My Husband's Second Love

My Husband's Second Love
Episode 26's


My body was limp, I sat on the bench in front of the treatment room.


"Ndoro Putri didn't come in? why sit here?" Mr. Dul stepped forward to open the door, I ambushed his hand, which I was sure made Mr. Dul surprised and immediately pulled his hand from my grasp.


"Wait a minute here" I asked.


I took a few breaths, though heavily I decided to pretend not to know.


"Mas..," I went in and deliberately made a sound to surprise.


Sekar did not seem surprised, he was clumsy I know, while Mas Han jumped and with one quick movement he moved away from Sekar.


"Rum," Mas Han stretched out his hand as usual, but this time I had no desire to welcome that hand. I just took a quick glance at it, and passed it just like that.


Don't expect me to go near them both, to say goodbye I gave a little distance, "i'm going home first" my eyes stared intently at Sekar.


"You want to come home or you still want to be here?" I said without taking my eyes off my honey.


"I..mmm."


I turned my body to face Mas Han, "it seems like you still want to be here, well, I'll go home with Mr. Dul, you wait here first who knows there's a cure to be redeemed."


"Yes Rum just like that."


"Mas, you better go home, there's already Siti accompanying me here," Sekar's voice made me more emotional, I'm sure she just wanted to find sympathy but I had to hold back.


"Should it?" I showed my disappointment at the tone of voice I made cynical, hypocritical woman, I swore in my heart.


Not how long Mr. Dul entered the room, "we go home first Ndoro Putri, pity Ndoro Sekar if left alone, let Ndoro Kakung here first. The woman if she is pregnant wants to be awaited by her husband, my wife was also the first time pregnant my child."


Ah...Mr. Dul, my anger evaporated instantly. The words of the middle-aged man my brother made me realize that Sekar also has the same rights as me.


"We're going home, Mr. Dul," I took a quick step out of the room. No longer say goodbye to Mas Han or say goodbye to Sekar.

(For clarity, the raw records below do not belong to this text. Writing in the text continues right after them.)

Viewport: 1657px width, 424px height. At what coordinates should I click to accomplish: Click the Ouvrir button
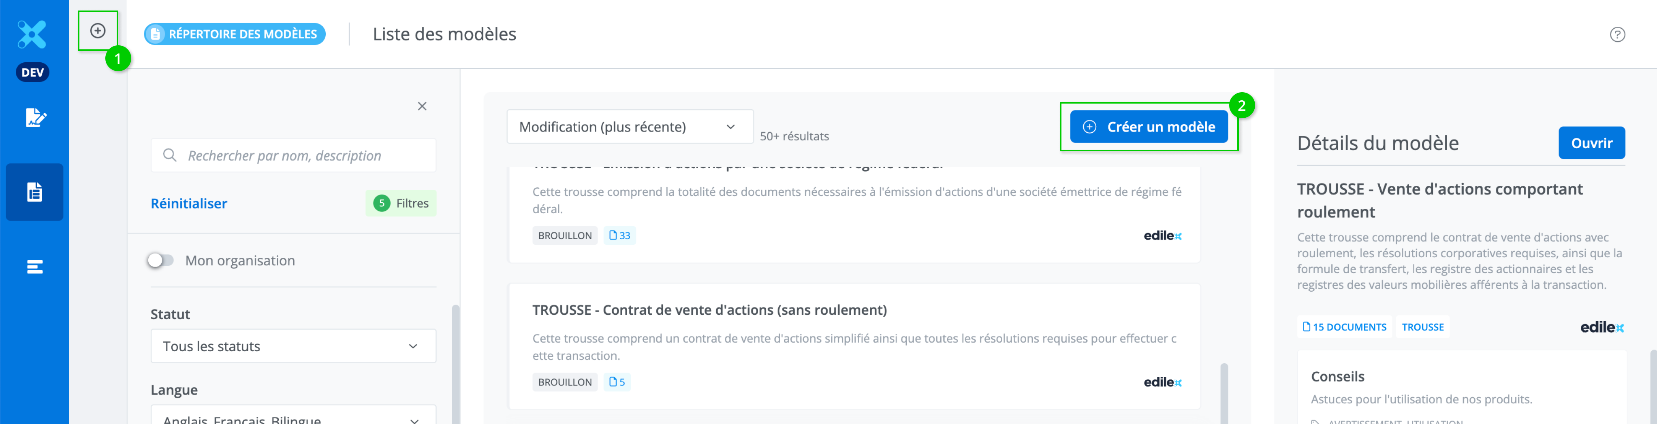tap(1591, 143)
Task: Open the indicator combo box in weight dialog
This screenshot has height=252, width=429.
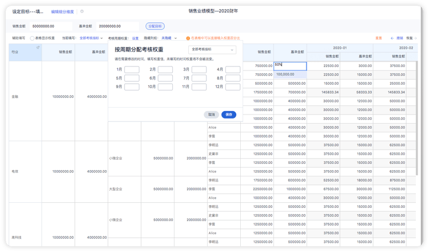Action: [x=212, y=50]
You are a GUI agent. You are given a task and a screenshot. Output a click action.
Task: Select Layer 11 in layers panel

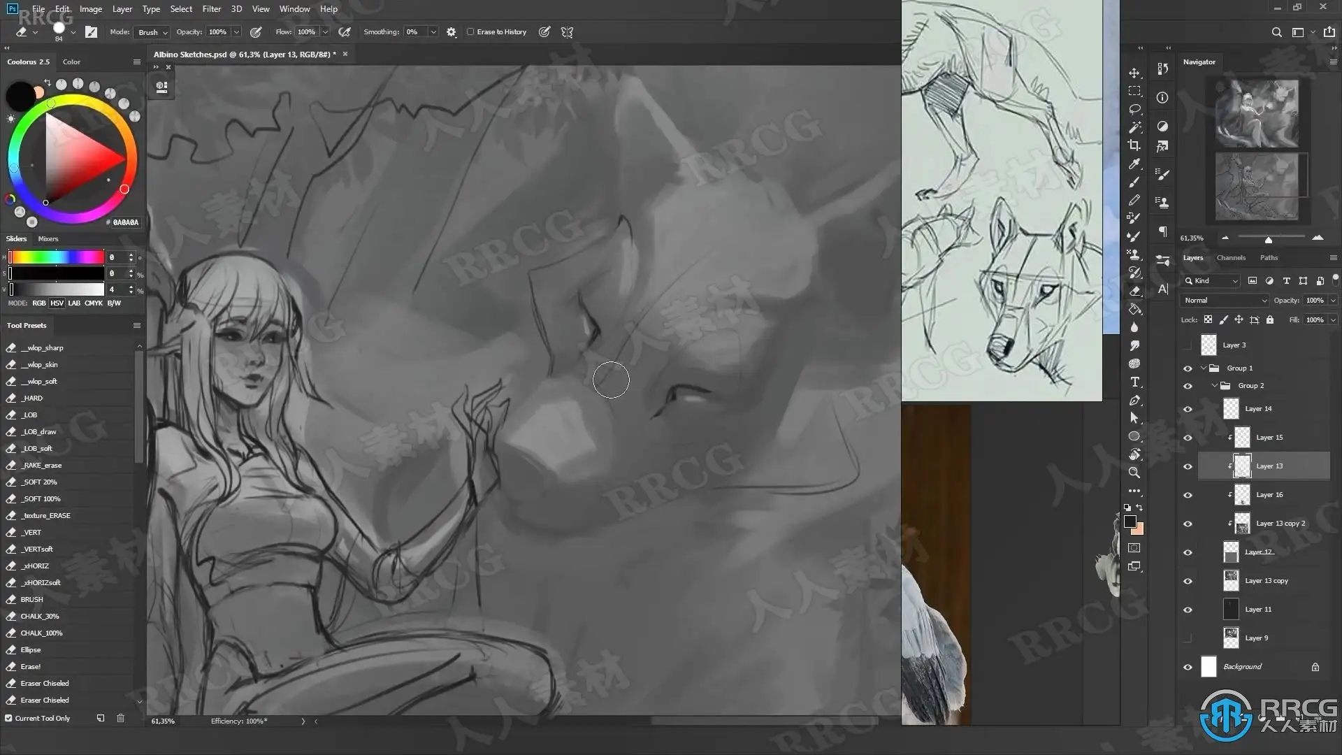[1258, 610]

My head is dizzy, my brain cannot be invited to think straight.


"Let's Ndoro Princess."


Mas Han chased after me, "Rum..," he grabbed my hand and held back my quick steps.


I jerked his hands rough until my hands slipped out of his grasp. No words can come out of my lips. All I did was look at Mas Han's face with such great disappointment.


I turned around and went back into the room, approached Sekar and whispered right in his ear, "i don't want Mas Han to know that I saw what you guys were doing."


"Rome..." Mas Han chased me into the room, when he came in I was already back stepping out.


"Rum..," I left my husband with his screams, I needed time to understand and accept all this well.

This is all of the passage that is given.